Peter reassures his readers that Jesus’ word is true and encourages them to “pay attention as to a lamp shining in a dark place, until the day dawns and the morning star rises in your hearts.” Things may look bleak and dark, but there is the word of God which is a lamp unto your feet and a light unto your path (Ps. 119:105). vs. 20-21, “Knowing this first of all that no prophecy of Scripture comes form someone’s interpretation. For no prophecy was ever produced by the will of man, but holy men spoke from God as they were carried along by the Holy Spirit.” Peter says that Scripture did not come from man (playing pin the tail on the Rapture) but from the Holy Spirit.

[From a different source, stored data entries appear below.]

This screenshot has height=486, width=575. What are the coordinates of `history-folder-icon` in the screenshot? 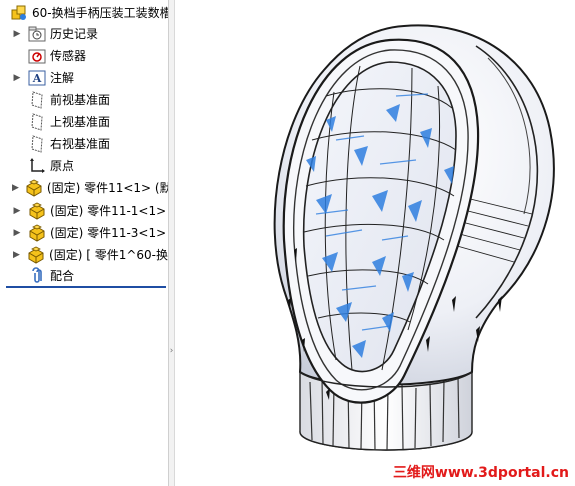 It's located at (37, 34).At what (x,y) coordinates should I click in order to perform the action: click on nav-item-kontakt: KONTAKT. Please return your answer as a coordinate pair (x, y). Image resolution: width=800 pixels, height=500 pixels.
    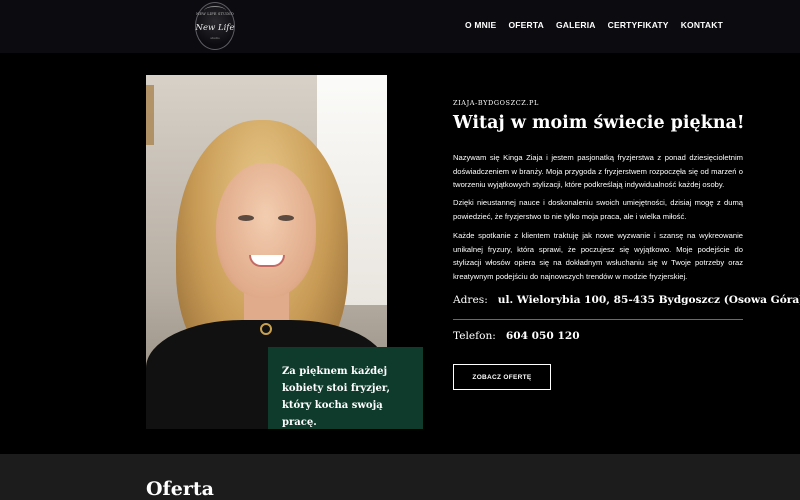
    Looking at the image, I should click on (702, 25).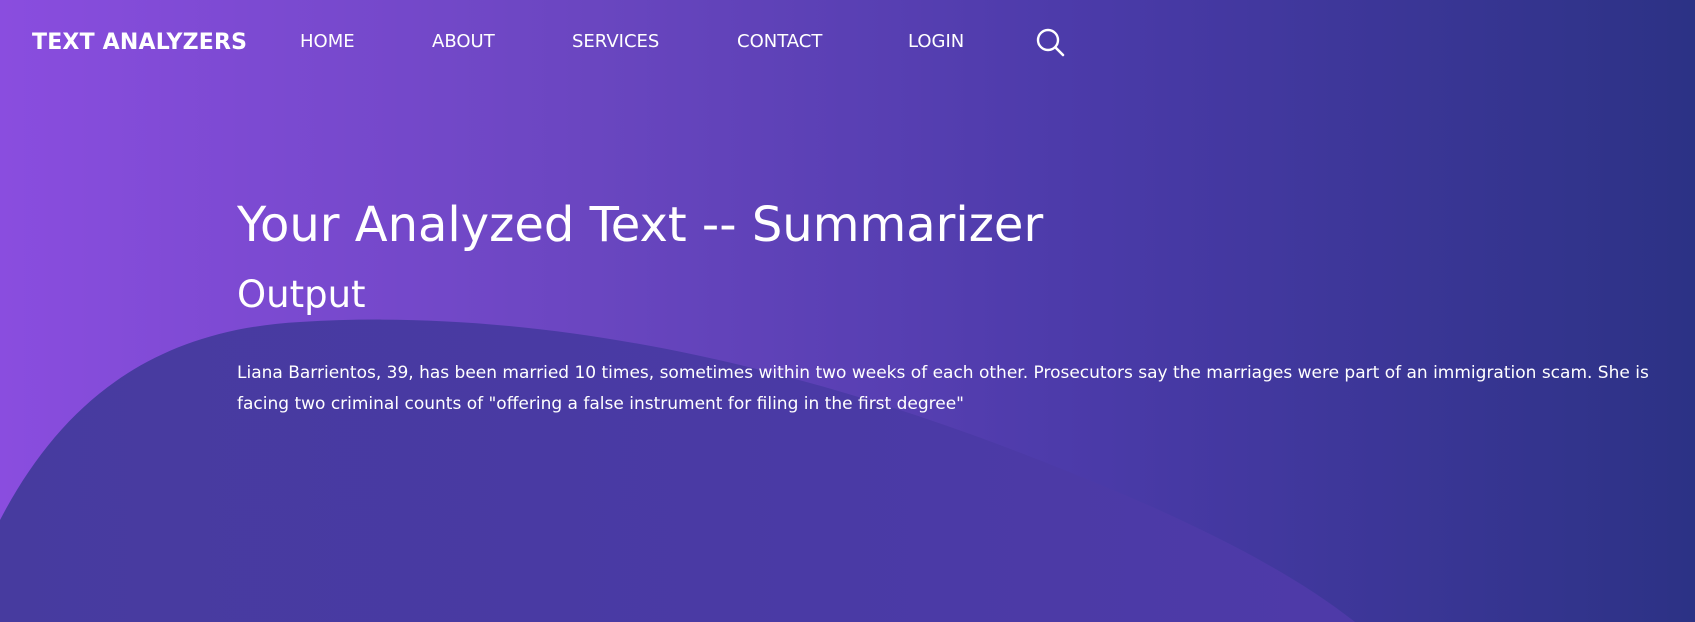  Describe the element at coordinates (328, 42) in the screenshot. I see `nav-home-link: HOME` at that location.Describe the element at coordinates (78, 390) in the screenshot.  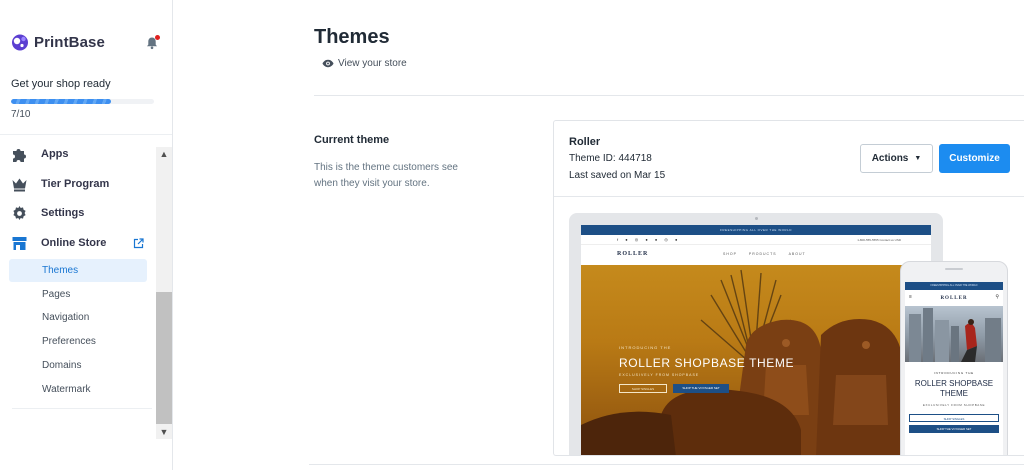
I see `sidebar-subitem-watermark: Watermark` at that location.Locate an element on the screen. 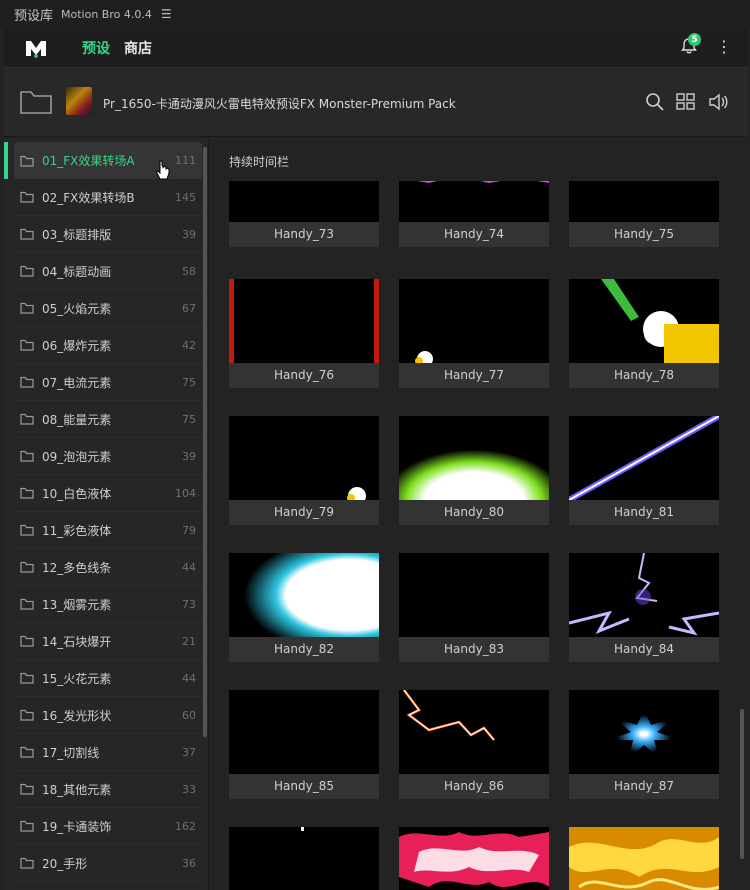  category-count: 75 is located at coordinates (189, 382).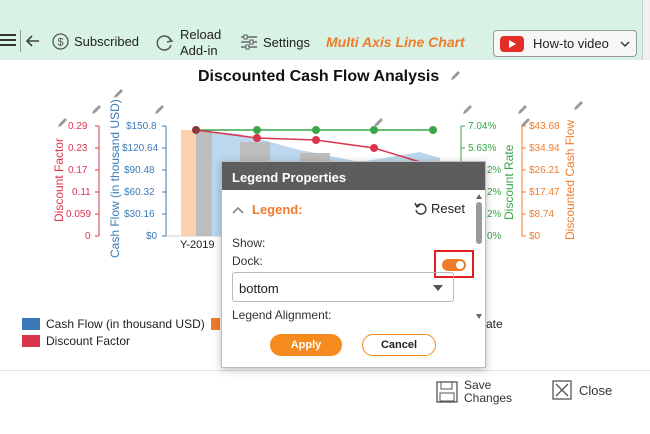  I want to click on dock-label: Dock:, so click(248, 261).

God speaks to us through his Holy Scriptures like he spoke to the disciples on that holy mountain. And we ought to have the same response as Peter, James, and John––reverent, obedient, fully humble before the Father, Son, and Holy Spirit.
It’s helpful and necessary to keep in mind that Peter is preparing Christians for a very real conflict––persecutions against the church (first letter) and false teachers within the church (next chapter). The preparation for these trials is the pursuit of godliness today. Godly living is your armor to withstand the assault of mockery and torture. Sure knowledge guards against false teaching. Do you want to stand in that day? Then do this today. Then believe this today.
The power and coming of the Lord Jesus Christ was true and is true. He really came in power and awful glory in the lifetime of some of the disciples. And we will hear in the next chapter how this coming was a coming judgement like the flood during Noah’s time and fire against Sodom and Gomorrah. Jesus came against Jerusalem in 70 AD in glory and power just as he said. And Peter reminds believers that the best thing to do with the certainty of Christ’s coming is to pursue godliness. In the knowledge that Jesus has come in glory and that he will come again, pursue godliness. Wake up from your spiritual snooze. Keep your eyes fixed on the light of God’s word. Make every effort to add to your faith, virtue, knowledge, self-control, steadfastness, godliness, brotherly affection, love. Within your lifetime, you too will see the glory and power of Jesus. How will you prepare that day? Be stirred up to live a godly life.